Anne Montagu, Viscountess Mandeville (1604 - 14 February 1642), was the daughter of Robert Rich, 2nd Earl of Warwick, an English colonial administrator who opposed the policies of Charles I prior to the English Civil War. In 1625 she married, becoming the second wife of Edward Montagu, 2nd Earl of Manchester, a senior commander of Parliamentary forces during the English Civil War. She had three children by Montagu; her son Robert would later become the 3rd Earl of Manchester. Anne Montagu died a year or two before her fortieth birthday, shortly before the Civil War began.

==Early life==
Anne was the daughter of Robert Rich, 2nd Earl of Warwick and his first wife, Frances Hatton. The Earl of Warwick was an English colonial administrator, admiral, and Puritan.

==Marriage and family==
On 1 July 1625, aged around 21, Anne Rich married Edward Montagu, then Lord Kimbolton. This was Montagu's second marriage; he had previously been married to Susanna Hill, who died after less than two years without having any children.

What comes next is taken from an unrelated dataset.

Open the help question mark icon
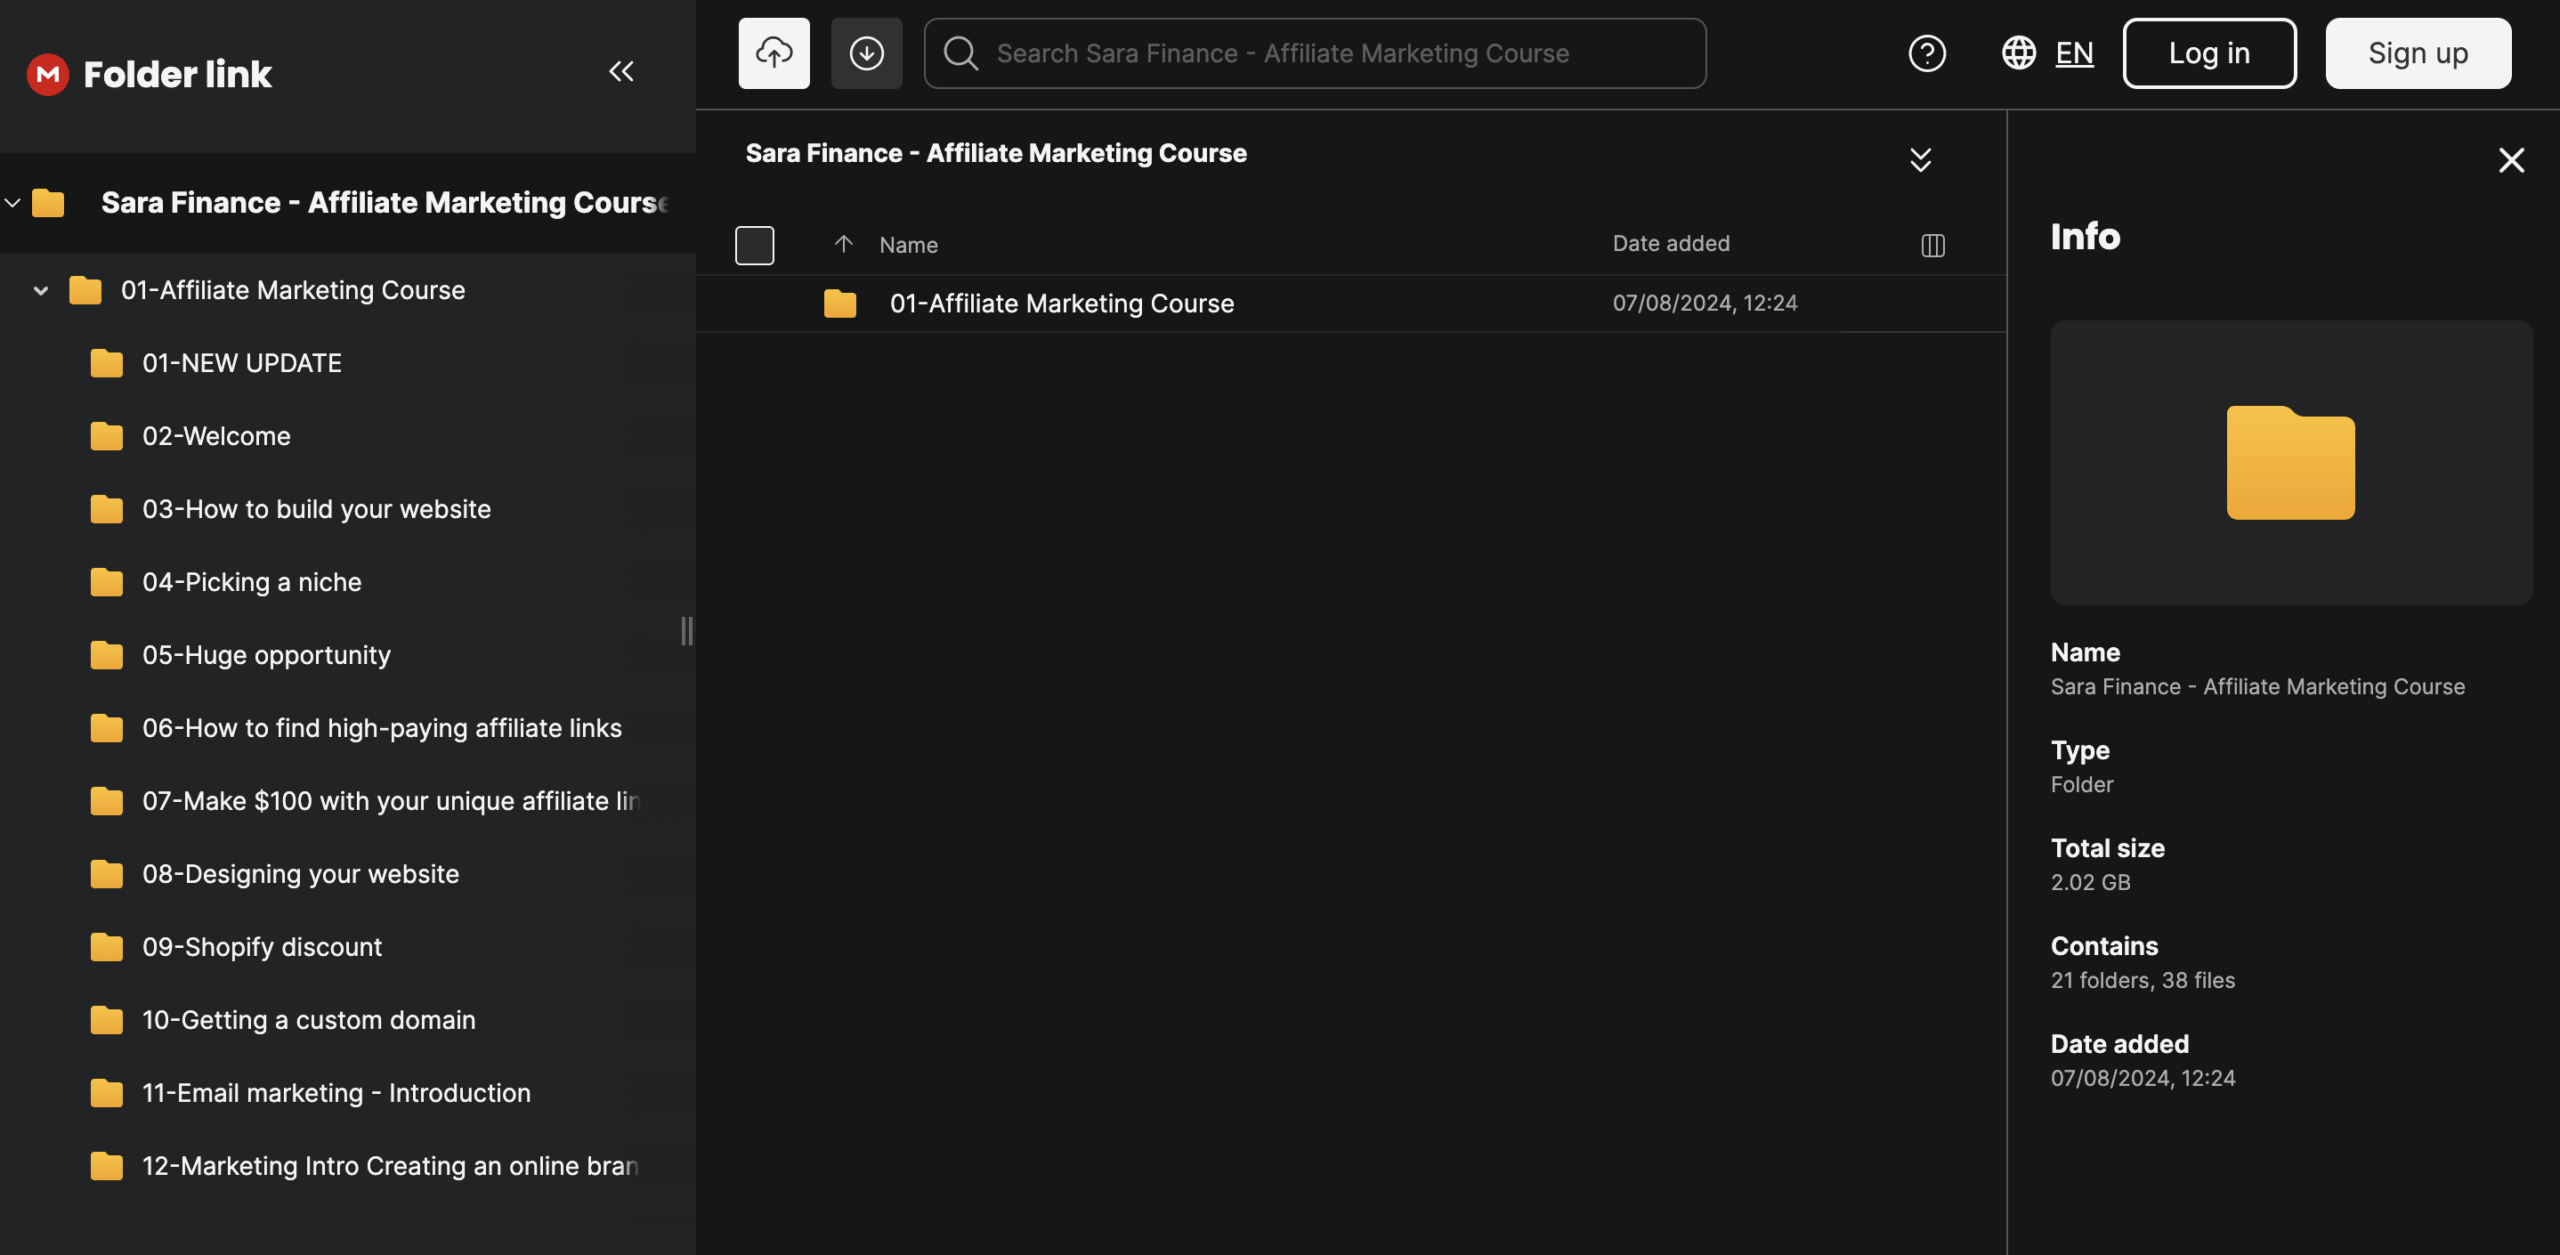Viewport: 2560px width, 1255px height. click(x=1926, y=53)
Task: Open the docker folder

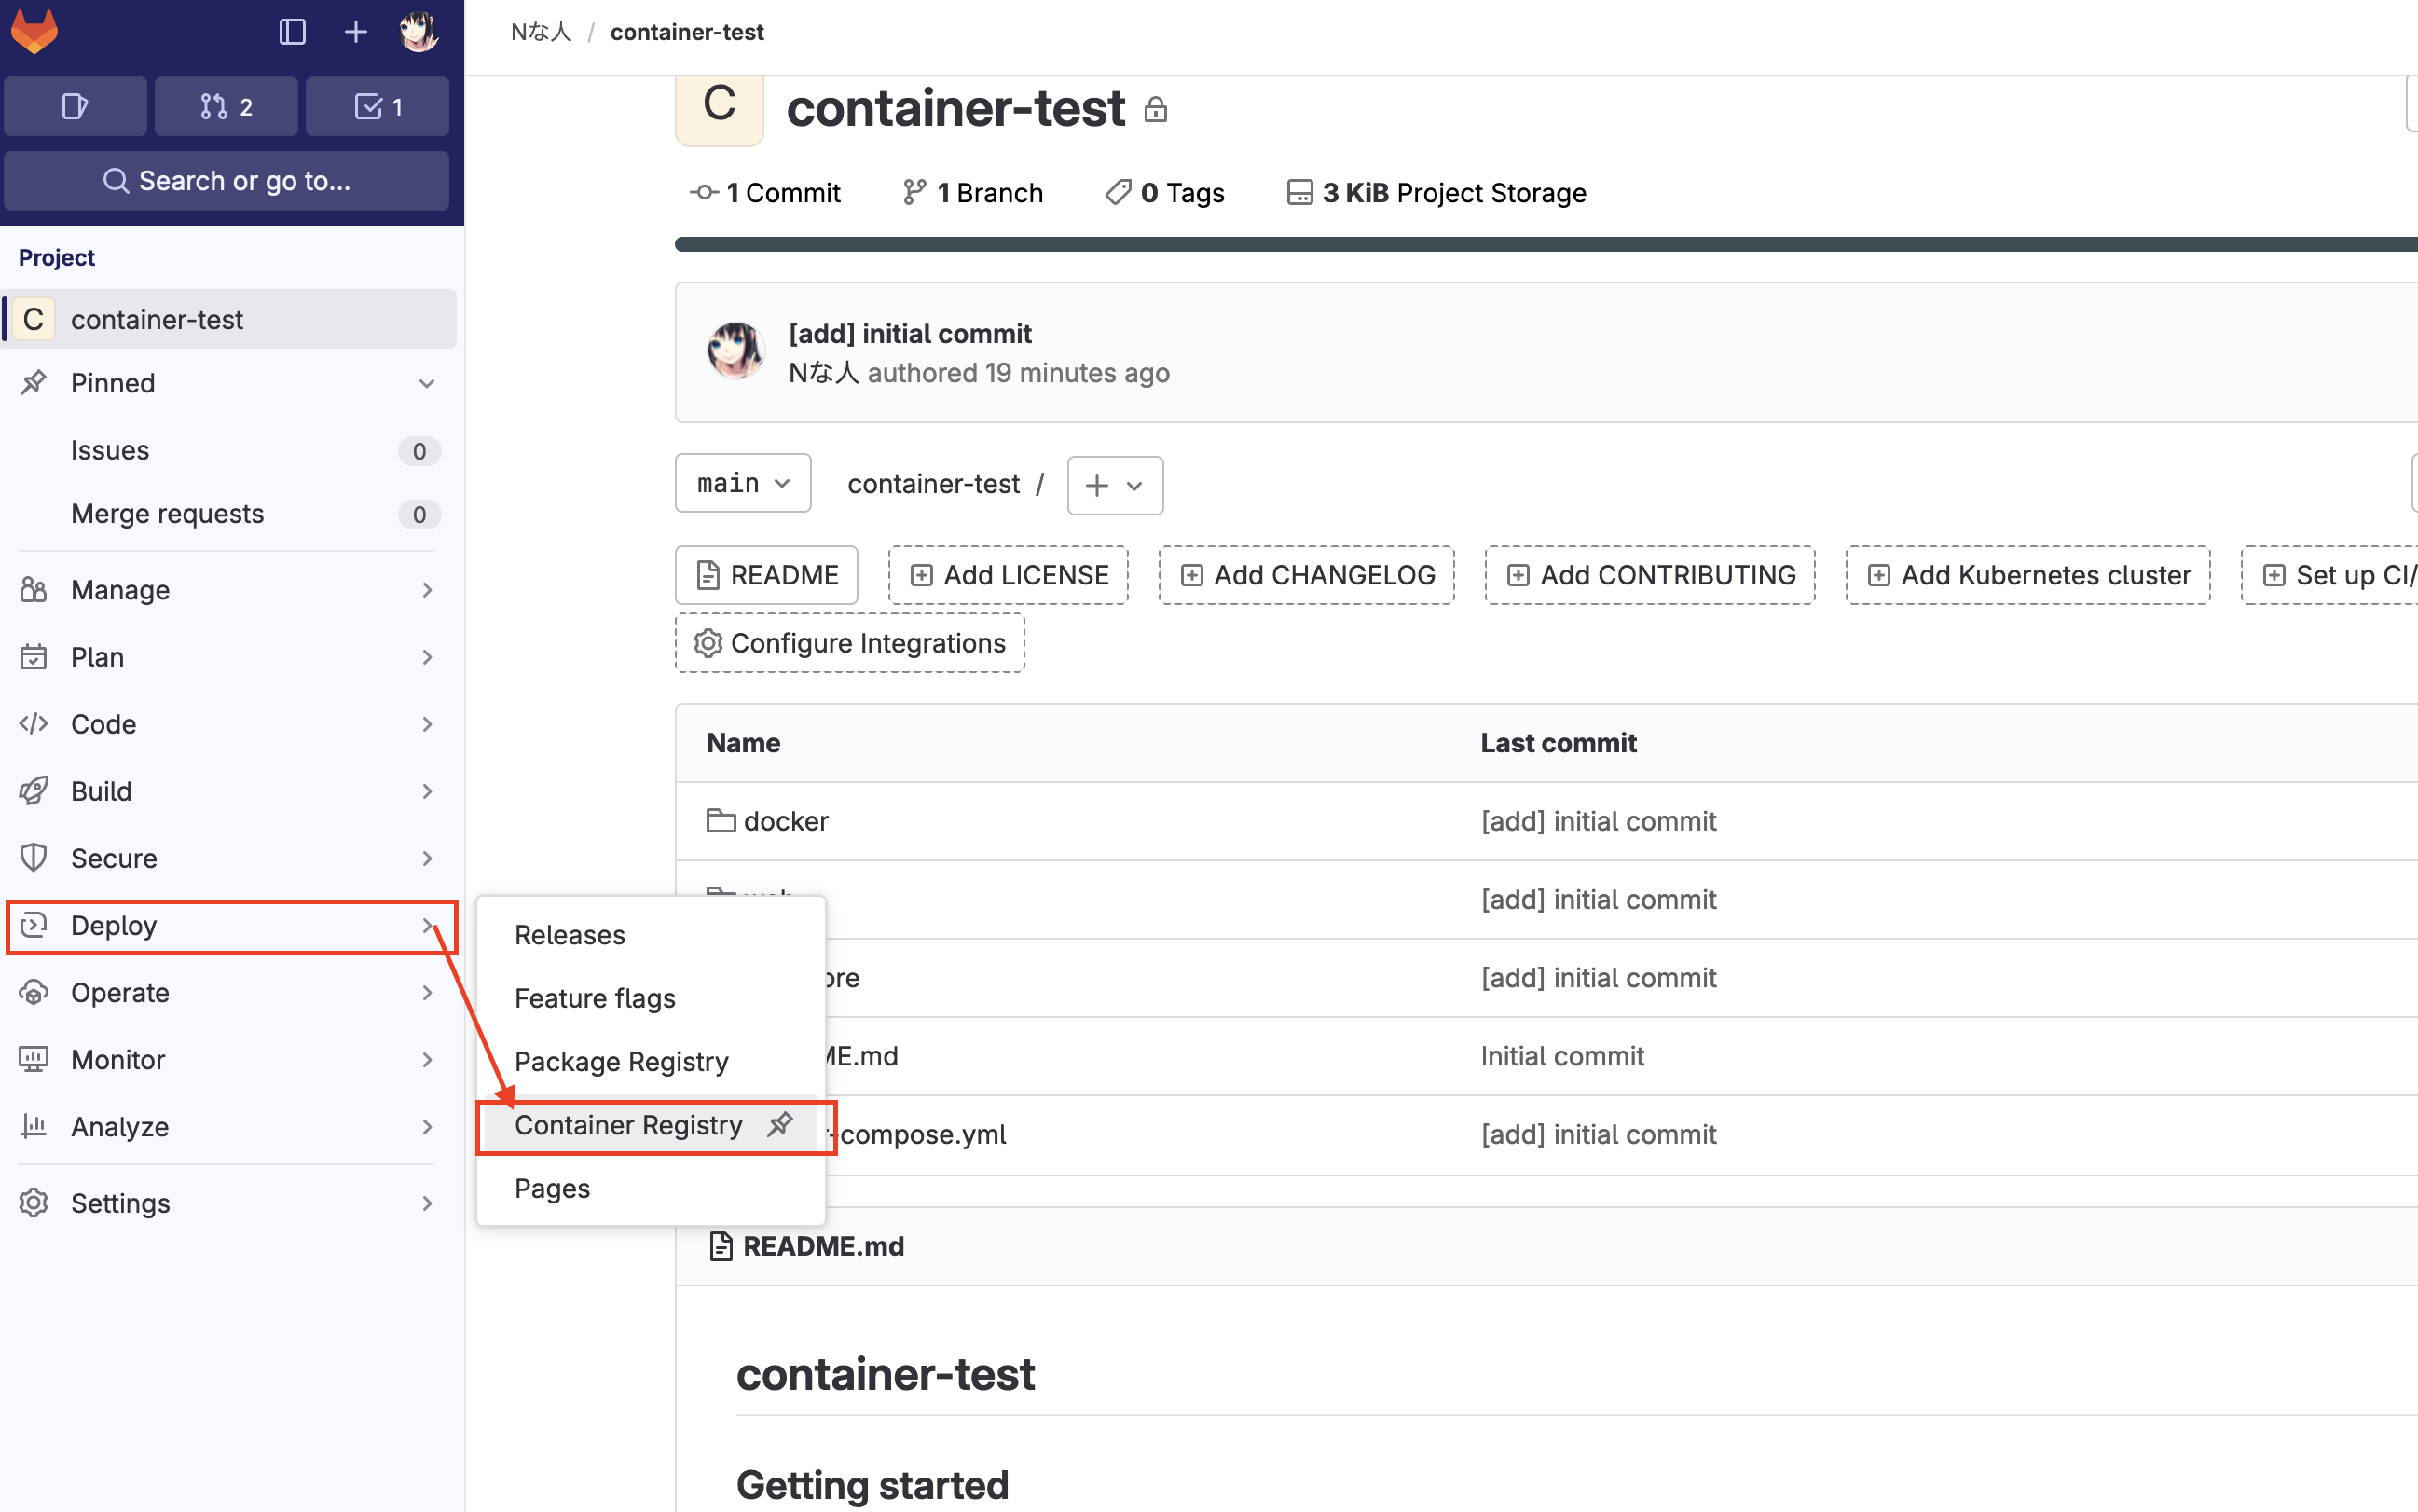Action: click(x=785, y=821)
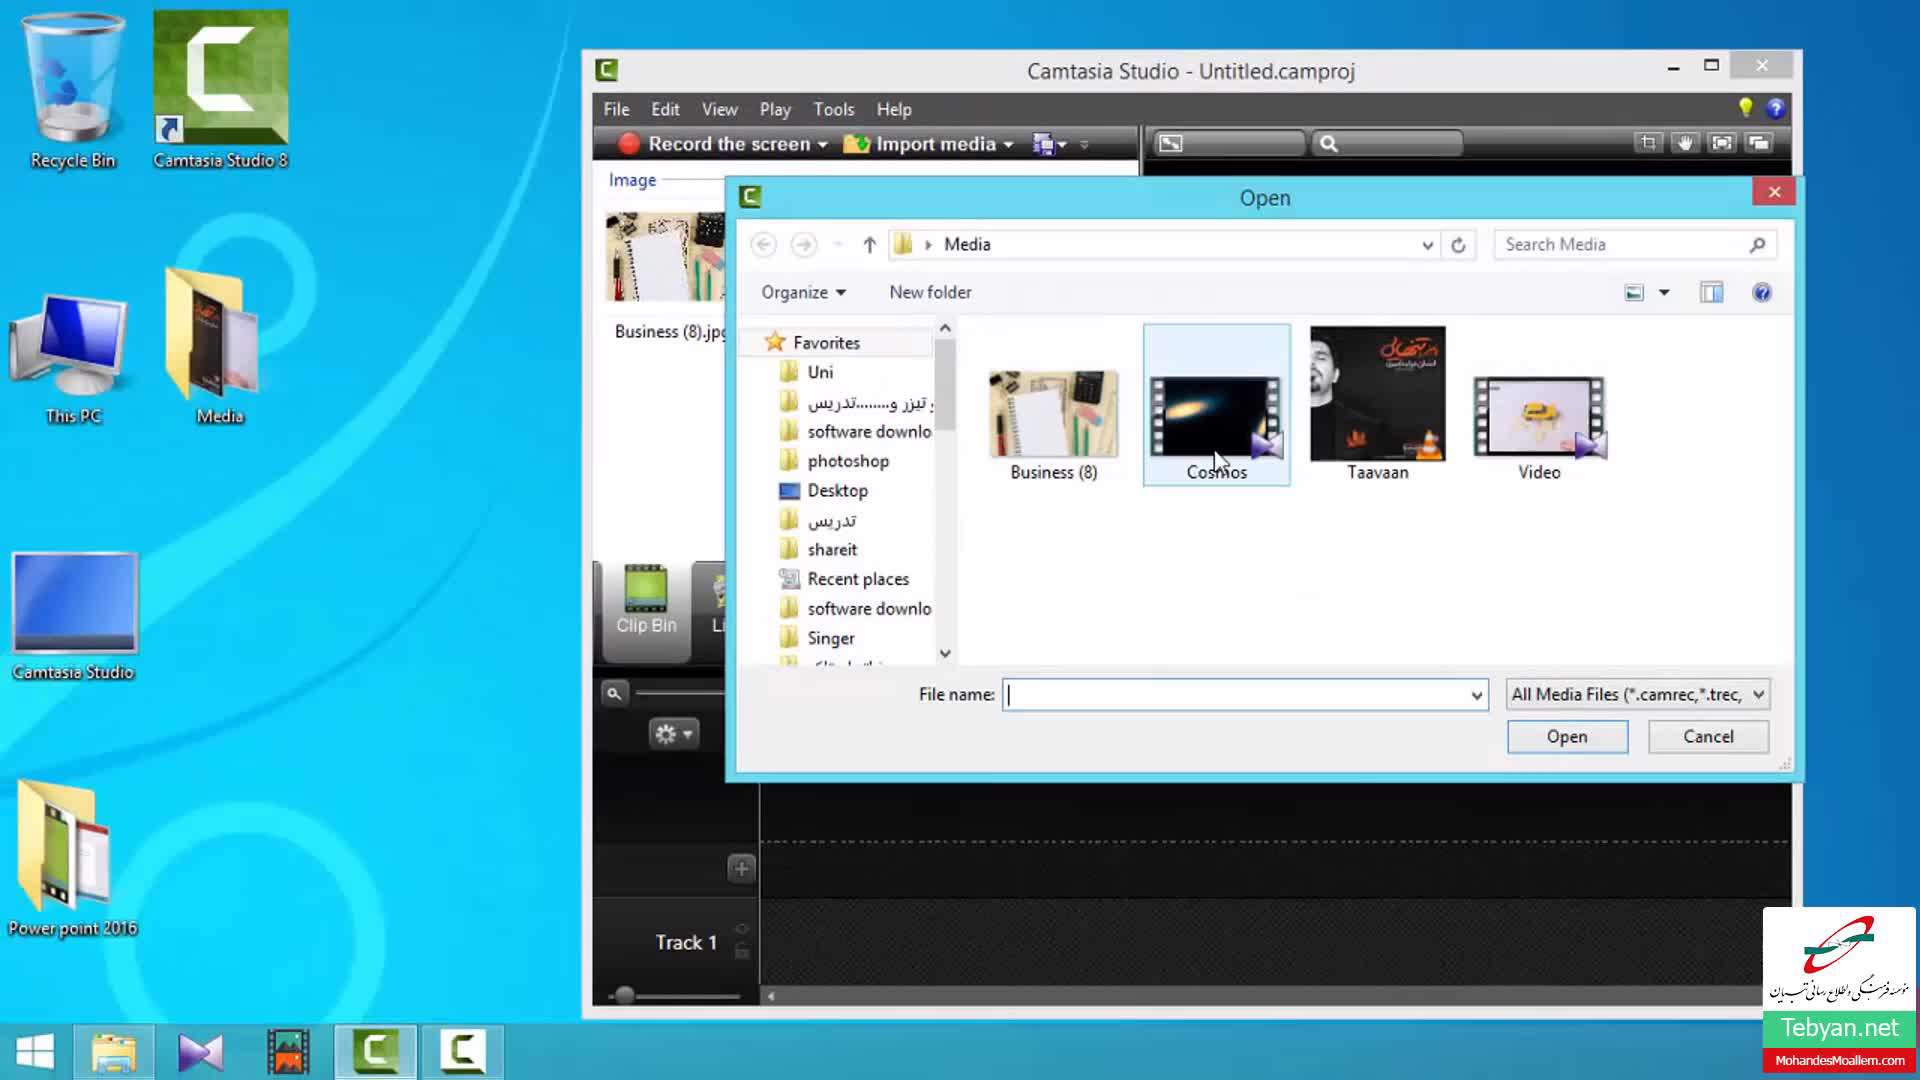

In 1626, when his father was created an earl, Montagu became known as Viscount Mandeville. Through his wife's father, the Earl of Warwick, Montagu began to have Puritan sympathies and to oppose the policies of King Charles I of England. During the Civil War, Montagu became an important commander of Parliamentary forces.
Viscount and Viscountess Mandeville had three children:
- Lady Anne Montagu (died 1689), who married Robert Rich, 2nd Earl of Holland, later also 5th Earl of Warwick, and had children
- Lady Frances Montagu, who married Henry Saunderson
- Robert Montagu, 3rd Earl of Manchester (1634–1682). Robert Montagu sat as a Member of Parliament in the House of Commons from 1660 until 1671 when he inherited his peerages and joined the House of Lords.

==Death and legacy==
Anne died in 1642, shortly before war broke out between the King and Parliament., and just before her husband inherited the Earldom of Manchester in November 1642. Montagu married a further three times, his third wife being Essex Cheeke, who was Anne's second cousin; he had children by only one of his last three wives.

Anne's portrait was painted by Daniel Mytens, a Dutch artist born in Delft and trained in The Hague, who spend most of his career in England, where he became the lover of Charles I. The portrait is now held by the British Embassy at The Hague, part of the Government Art Collection.